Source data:
■ ■ ■ ■ ■

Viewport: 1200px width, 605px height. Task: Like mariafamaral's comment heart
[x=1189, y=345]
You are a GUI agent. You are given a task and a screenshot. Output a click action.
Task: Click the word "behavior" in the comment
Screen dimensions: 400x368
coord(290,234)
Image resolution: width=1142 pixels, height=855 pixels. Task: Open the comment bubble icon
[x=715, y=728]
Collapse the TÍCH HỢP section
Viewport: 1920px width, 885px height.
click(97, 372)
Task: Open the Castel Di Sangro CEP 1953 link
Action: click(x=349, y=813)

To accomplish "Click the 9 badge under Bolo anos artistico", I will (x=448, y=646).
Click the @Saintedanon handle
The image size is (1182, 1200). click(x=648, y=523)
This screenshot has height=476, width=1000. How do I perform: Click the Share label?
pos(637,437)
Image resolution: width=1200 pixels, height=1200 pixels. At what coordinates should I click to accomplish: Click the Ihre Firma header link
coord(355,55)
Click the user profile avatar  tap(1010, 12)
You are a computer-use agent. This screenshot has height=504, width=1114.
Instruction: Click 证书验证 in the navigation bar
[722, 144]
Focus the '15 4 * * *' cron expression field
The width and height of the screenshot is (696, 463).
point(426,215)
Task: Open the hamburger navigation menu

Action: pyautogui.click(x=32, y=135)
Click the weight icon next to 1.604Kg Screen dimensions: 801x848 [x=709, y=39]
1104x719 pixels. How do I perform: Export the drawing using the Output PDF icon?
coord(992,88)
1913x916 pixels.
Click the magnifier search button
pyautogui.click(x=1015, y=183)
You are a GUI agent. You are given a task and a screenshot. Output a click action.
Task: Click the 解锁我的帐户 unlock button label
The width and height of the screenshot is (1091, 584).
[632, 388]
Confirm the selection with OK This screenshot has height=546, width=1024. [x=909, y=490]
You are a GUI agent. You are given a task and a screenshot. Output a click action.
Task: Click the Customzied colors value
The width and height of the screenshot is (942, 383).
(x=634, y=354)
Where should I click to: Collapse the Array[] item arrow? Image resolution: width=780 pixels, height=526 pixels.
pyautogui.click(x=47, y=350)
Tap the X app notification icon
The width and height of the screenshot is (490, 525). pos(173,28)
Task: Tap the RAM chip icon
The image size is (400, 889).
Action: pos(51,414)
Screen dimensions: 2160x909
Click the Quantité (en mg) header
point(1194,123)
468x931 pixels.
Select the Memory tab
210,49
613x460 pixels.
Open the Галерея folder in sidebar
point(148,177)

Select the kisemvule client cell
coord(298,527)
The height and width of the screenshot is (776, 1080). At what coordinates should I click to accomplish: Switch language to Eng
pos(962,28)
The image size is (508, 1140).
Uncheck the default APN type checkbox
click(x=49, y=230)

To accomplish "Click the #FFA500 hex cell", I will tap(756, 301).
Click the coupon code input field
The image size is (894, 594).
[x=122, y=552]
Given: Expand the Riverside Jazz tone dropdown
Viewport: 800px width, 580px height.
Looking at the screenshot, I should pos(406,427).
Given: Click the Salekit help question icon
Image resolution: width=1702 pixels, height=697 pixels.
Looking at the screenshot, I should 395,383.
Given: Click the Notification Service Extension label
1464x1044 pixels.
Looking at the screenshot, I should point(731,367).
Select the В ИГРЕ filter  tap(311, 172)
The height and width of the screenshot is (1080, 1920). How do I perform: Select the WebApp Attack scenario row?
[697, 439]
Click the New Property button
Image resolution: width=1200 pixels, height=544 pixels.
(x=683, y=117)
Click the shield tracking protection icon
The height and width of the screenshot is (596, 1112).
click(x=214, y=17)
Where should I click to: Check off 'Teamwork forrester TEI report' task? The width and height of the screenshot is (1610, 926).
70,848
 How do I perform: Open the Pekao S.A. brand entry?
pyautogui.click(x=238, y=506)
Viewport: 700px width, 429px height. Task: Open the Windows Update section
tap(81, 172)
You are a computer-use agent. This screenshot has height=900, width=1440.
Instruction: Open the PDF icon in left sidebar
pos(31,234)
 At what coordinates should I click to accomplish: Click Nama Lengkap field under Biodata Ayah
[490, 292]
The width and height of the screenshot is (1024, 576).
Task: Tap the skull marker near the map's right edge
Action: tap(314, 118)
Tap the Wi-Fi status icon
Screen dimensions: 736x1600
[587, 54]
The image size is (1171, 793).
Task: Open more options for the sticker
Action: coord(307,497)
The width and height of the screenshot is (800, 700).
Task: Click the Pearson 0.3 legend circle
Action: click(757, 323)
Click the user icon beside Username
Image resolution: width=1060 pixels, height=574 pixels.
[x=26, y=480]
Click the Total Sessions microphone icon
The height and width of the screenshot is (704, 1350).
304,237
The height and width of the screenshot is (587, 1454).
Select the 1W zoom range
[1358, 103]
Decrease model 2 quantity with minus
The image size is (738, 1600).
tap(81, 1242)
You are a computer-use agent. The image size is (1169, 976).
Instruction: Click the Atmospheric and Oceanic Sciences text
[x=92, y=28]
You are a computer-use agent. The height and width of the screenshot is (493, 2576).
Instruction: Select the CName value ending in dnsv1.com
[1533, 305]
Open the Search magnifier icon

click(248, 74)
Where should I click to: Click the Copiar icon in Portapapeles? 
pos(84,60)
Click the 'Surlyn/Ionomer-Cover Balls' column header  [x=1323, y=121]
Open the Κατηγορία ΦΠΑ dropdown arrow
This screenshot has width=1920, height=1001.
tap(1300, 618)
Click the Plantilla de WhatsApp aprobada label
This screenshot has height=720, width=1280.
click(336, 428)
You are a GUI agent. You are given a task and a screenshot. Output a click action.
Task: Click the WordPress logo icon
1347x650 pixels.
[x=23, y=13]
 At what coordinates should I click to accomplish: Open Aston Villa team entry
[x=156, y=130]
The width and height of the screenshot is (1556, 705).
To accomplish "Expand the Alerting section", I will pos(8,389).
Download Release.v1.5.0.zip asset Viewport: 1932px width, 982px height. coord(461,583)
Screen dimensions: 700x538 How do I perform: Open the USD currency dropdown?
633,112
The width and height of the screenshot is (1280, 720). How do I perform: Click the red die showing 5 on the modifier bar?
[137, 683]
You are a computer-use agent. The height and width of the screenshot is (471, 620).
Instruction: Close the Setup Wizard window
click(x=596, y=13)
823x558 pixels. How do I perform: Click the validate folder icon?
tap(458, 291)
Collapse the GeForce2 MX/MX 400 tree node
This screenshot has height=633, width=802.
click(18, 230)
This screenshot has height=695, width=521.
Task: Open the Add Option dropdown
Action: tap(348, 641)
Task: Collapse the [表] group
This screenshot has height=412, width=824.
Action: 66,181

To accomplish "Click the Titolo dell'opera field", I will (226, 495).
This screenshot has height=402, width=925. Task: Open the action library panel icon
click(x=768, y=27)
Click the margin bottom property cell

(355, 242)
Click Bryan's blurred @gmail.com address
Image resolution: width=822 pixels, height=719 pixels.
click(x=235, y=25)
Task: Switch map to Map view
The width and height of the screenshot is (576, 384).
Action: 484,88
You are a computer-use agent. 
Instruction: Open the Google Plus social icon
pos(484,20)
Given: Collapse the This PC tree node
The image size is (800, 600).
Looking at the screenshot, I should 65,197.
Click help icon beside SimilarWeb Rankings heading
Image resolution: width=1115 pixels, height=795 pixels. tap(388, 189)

■ ■ ■ ■ ■

**Task goal**
Look above for the line containing "Image resolution: width=1200 pixels, height=1200" and the line containing "1913x916 pixels.". Transcribe both, with the lines between them, exactly.

**Solution to this problem**
Image resolution: width=1200 pixels, height=1200 pixels. At what coordinates should I click to accomplish: Click the Ihre Firma header link
coord(355,55)
Click the user profile avatar  tap(1010, 12)
You are a computer-use agent. This screenshot has height=504, width=1114.
Instruction: Click 证书验证 in the navigation bar
[722, 144]
Focus the '15 4 * * *' cron expression field
The width and height of the screenshot is (696, 463).
point(426,215)
Task: Open the hamburger navigation menu

Action: pyautogui.click(x=32, y=135)
Click the weight icon next to 1.604Kg Screen dimensions: 801x848 [x=709, y=39]
1104x719 pixels. How do I perform: Export the drawing using the Output PDF icon?
coord(992,88)
1913x916 pixels.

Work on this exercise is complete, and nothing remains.